Wilson was unfit to tour or properly work in the studio during this period, as his struggles with drugs, overeating, and depression made it impossible. Even so, rumours would occasionally circle about new material and secret recording sessions; one of which was pretty well substantiated in the form of a bootleg tape dating from 1981, known to Beach Boys collectors as ‘The Cocaine Sessions’.
According to band lore – and to a handful of insiders who’ve spoken about it over the years – ‘The Cocaine Sessions’ took place in the early winter of ‘81 at a Venice, California beach house owned by a music professor named Garby Leon. The story goes that Dennis Wilson, also in rough shape by this period and battling his own addictions, coaxed Brian into working on some new demos by supposedly bribing him with hamburgers and cocaine. Mr Leon would later refute the latter claim, saying the recordings were far more burger-fueled than coke-fueled.
In any case, no label executives were notified, no other Beach Boys were invited, and no producer was present to keep things coherent. It was just the two brothers and Leon, a couple of reels of tape, a piano and a Hammond organ, and an atmosphere that veered between euphoric inspiration and barely controlled chaos.
The resulting recordings are a strange, fascinating, and sometimes heartbreaking listen. Among the poorly recorded, ghostly song sketches are early takes on ‘City Blues’, ‘I Feel Fine’, and ‘Oh Lord’, the latter of which certainly doesn’t seem like a haphazard, uninspired effort to get an extra burger. Brian actually sounds remarkably desperate and vulnerable on the haunting song, stretching his vocal chords to the limit and clearly trying to release something that had been pent up for a while.
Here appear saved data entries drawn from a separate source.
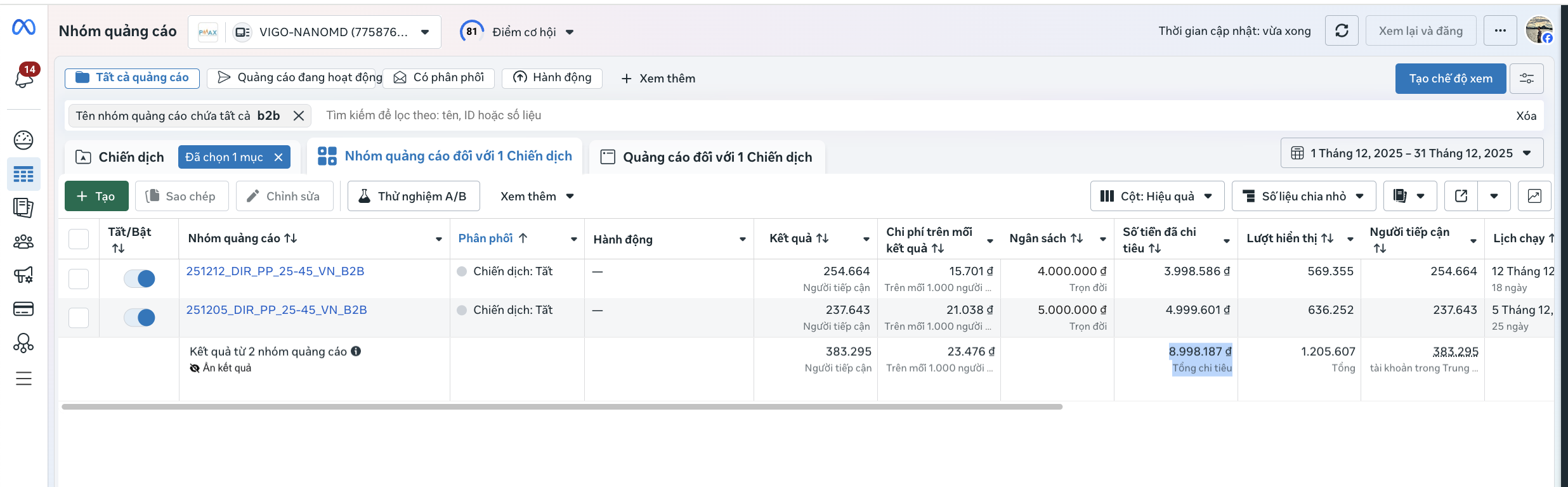The height and width of the screenshot is (487, 1568).
Task: Refresh data with the reload icon
Action: pyautogui.click(x=1342, y=31)
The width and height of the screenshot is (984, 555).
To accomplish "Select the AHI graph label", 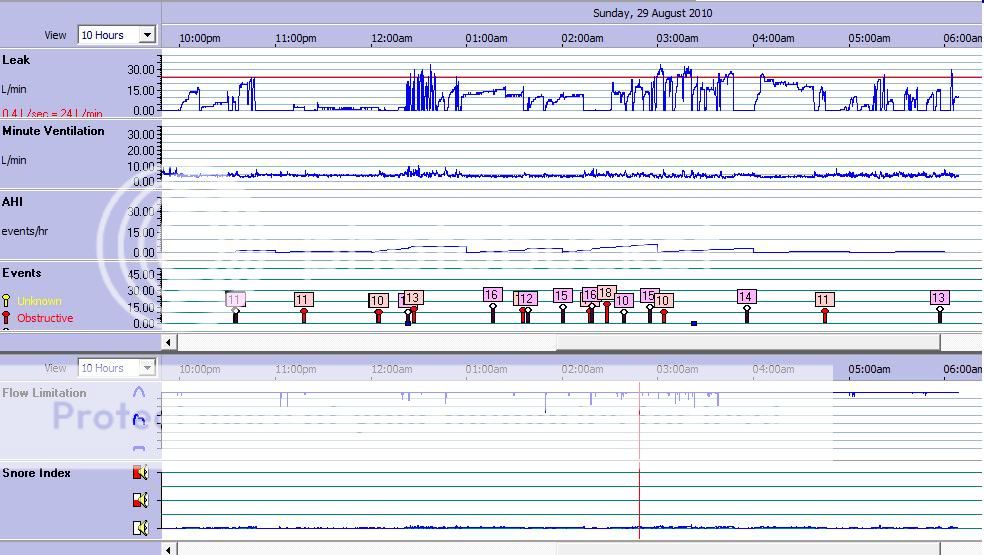I will 12,202.
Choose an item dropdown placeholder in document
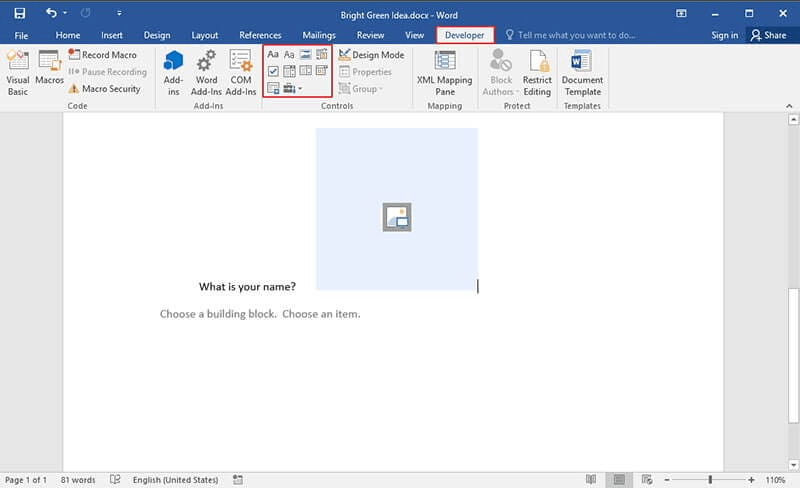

Hearing the man behind those insanely pristine 1960s Beach Boys hits sounding this lonely and lost through a sea of tape hiss is quite disturbing, but, because it’s Brian, still oddly beautiful.
Beyond the bootleg that’s been floating around for years, collectors believe that more songs were recorded during the “Hamburger Sessions”, to use a friendlier title, but they’ve never seen the light of day.
The fact that such mysteries can still exist around an artist this famous and well researched certainly adds to the mythological appeal of these demos. It also feels like a unique if brief window into Brian and Dennis’ relationship, coming just a year before the latter’s untimely death at just 39.